El señor Macé había sido un «infante de lenguas», es decir, alumno de la Escuela de lenguas orientales. Aquellos que se habían diplomado, como él, eran enviados a una embajada antes de convertirse en diplomáticos o dragomanes. El cónsul tenía cierta consideración con aquel joven que «desempeñaba honorablemente sus funciones». Si bien no era un aristócrata, el señor Macé abordaba todas las tareas que se le encomendaban con un comedimiento que expresaba tanto sus limitaciones como la juiciosa conciencia que tenía de ellas.

– ¿Trae una carta?

– No, Excelencia. El enviado del agá, que ni siquiera ha querido bajarse del caballo, ha hecho saber que su señor le espera en su palacio, ahora.

– ¡Habráse visto! ¡Así que esos salvajes me convocan! -masculló el señor De Maillet entre dientes-. Espero que tengan buenas razones, pues de lo contrario llamaré personalmente al pacha…

El señor Macé se acercó al cónsul y luego giró sobre sí hasta colocarse a su lado, de espaldas a las demás personas presentes en la sala. Entonces el infante de lenguas empezó a hablar con esa vocecilla sigilosa que resulta tan conveniente para revelar en público un secreto de estado. El maestro Juremi se encogió de hombros al observar aquella grosería disfrazada de buenas maneras y que constituye la segunda naturaleza de los miembros de la carrera diplomática.

– El agá pone a disposición de Su Excelencia un prisionero francés que ayer fue detenido en El Cairo -susurró el señor Macé.

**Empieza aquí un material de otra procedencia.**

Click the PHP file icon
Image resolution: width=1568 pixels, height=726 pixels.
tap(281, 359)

– ¿Acaso es ésa una razón suficiente para interrumpirnos? Cada semana apresan como mínimo a uno de esos desgraciados que vienen a probar suerte aquí. ¡Qué me importa a mí eso!

– Es que no es un prisionero corriente -musitó el señor Macé en un tono tan bajo que el cónsul casi se vio obligado a leer en los labioslas palabras del secretario-. Es el hombre que esperamos y trae un mensaje del Rey.

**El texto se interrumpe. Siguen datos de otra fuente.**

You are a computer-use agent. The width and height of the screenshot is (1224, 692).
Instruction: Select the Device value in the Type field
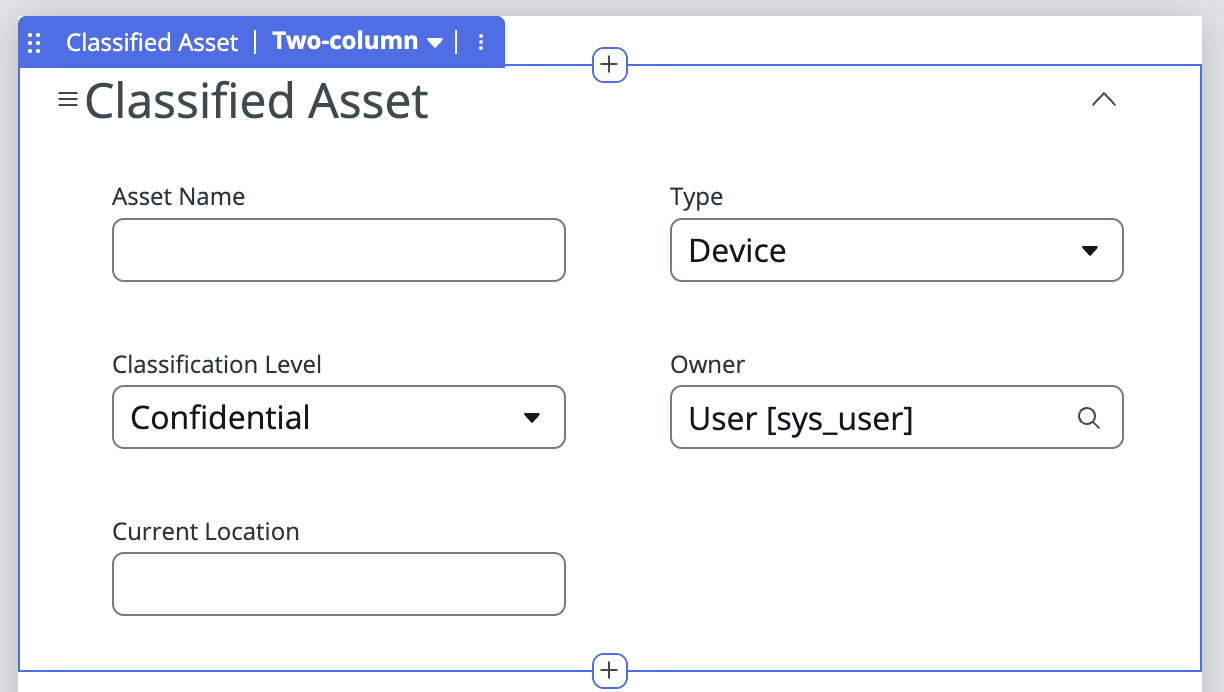coord(737,250)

El señor De Maillet soltó una exclamación de extrañeza.

– En este caso -dijo en voz alta-, no hay un momento que perder. Señores -dijo dirigiéndose al maestro Juremi-, se interrumpe la sesión.

El cónsul salió de la sala con el semblante digno y contrariado, aunque en su fuero interno cualquier cosa le parecía preferible al suplicio que aquel incidente acababa de interrumpir.

Una vez solo, el maestro Juremi profirió un juramento y lanzó furioso el pincel en el bote, de tal manera que algunas gotitas del precioso ungüento rosáceo, destinado a la mejilla real, salpicaron la frente del joven esclavo negro.

En aquella época, un buen caminante podía dar la vuelta a El Cairo en tres horas. Por aquel entonces aún era una ciudad pequeña, y todos los extranjeros coincidían en considerarla fea, vetusta y sin encanto. De lejos, el entrelazado de sus estilizados minaretes con los penachos de las palmeras sobresaliendo por encima de los jardines le conferían un aire peculiar. Pero en cuanto uno se internaba por sus calles estrechas, la vista se detenía en las casas corrientes de varios pisos, ornamentadas únicamente con unas celosías de cedro que se inclinaban peligrosamente sobre los paseantes. El palacio de los beyes, la ciudadela donde vivía el pacha, que daba por un lado a la plaza de Roumeilleh, y las numerosas mezquitas, se difuminaban en aquel abigarrado conjunto. La ciudad, sin espacio ni perspectiva, privada de aire y de luz, confinaba la belleza, la felicidad y las pasiones detrás de sus murallas ciegas y sus verjas oscuras. Por lo general circulaba poca gente por las calles, salvo en los alrededores del bazar y en las cercanías de alguna de las puertas por donde entraban los mercaderes que llegaban del campo. Unas siluetas negras, envueltas en velos, avanzaban a buen paso, deseosas de despejar las callejuelas y devolvérselas a los mendigos y a los perros sarnosos, que habían hecho de ellas su morada.